Currently I am doing voluntary work of a type that if I did not do it, nobody could. Additionally I am paying a lot of money in order to be able to do this work. Also it is not that the person who invited me to do this work could have gotten someone else to do the job and I was in "competition" with anyone – so if I were not doing it, nobody would be.

Today my inviter said to me "we expected you to do this". I felt very insulted by this, but I am not a native English speaker and neither is he, so either or both of us might have misunderstood the usage of this phrase. In my mother tongue it is okay to say "I expect it to rain" because this is a more formal way of saying "I think it will rain". However if one says to a person "I expect you to do this" then it means something along the lines of "you have to do it, damn it" being a strong demand. Basically the only situation where this would be appropriate would be if the one saying it is paying the other one. But even then it would only be said if the employee had been pretty negligent in the past.
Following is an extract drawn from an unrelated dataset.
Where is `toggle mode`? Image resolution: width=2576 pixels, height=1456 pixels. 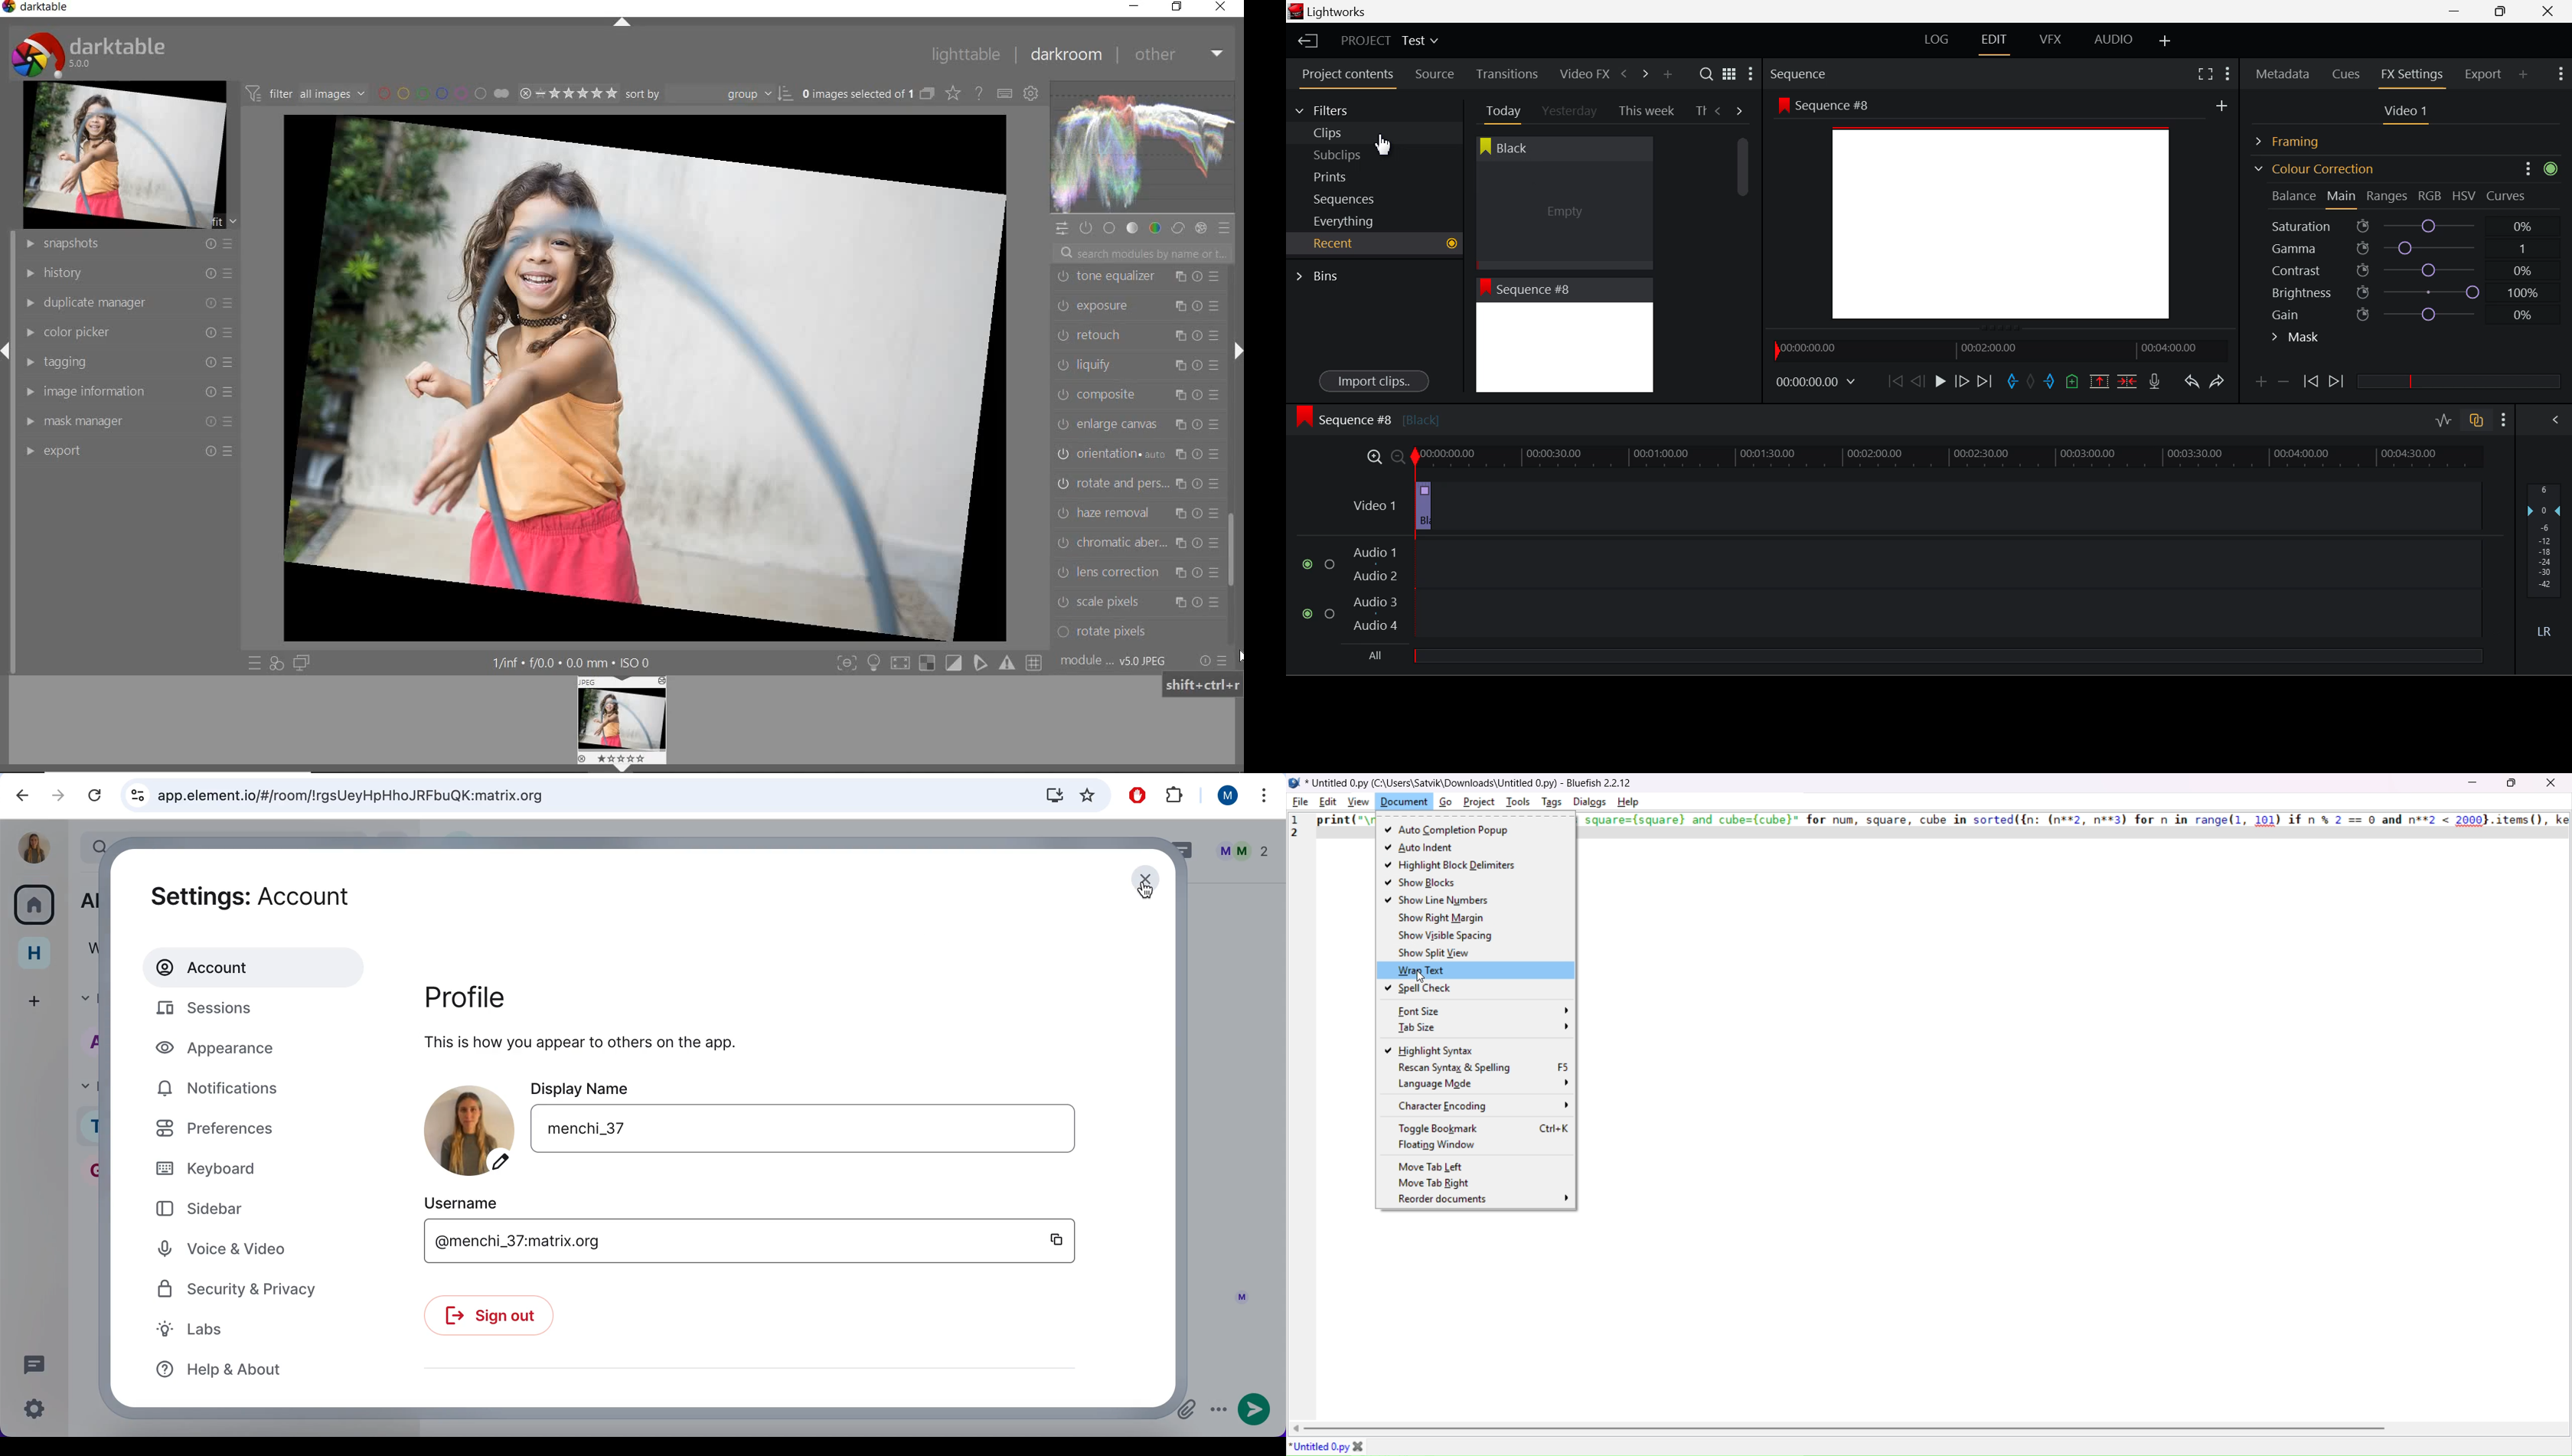
toggle mode is located at coordinates (938, 663).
If this were in my language I would say my inviter has been disrespectful and unfair, especially because he said something along the lines of "this is your job".

My question is now: Am I mistaken? Does "we expected you to do this" mean he just thought I would do this, or is he making demands?

Best Answer

It's ambiguous. Taken literally, it simply means that he thought that you would do it. However, there is often an implication that you should have done it, since expectations within a business context tend to be based on contracts, both formal and informal.

Since neither of you are conversing in your first language in this instance, I would say that the ambiguity is intensified - that is to say, it becomes even harder to guess what was intended.

Based on that, I think that if you make any assumptions (guesses) about what was meant, you run the risk of being wrong.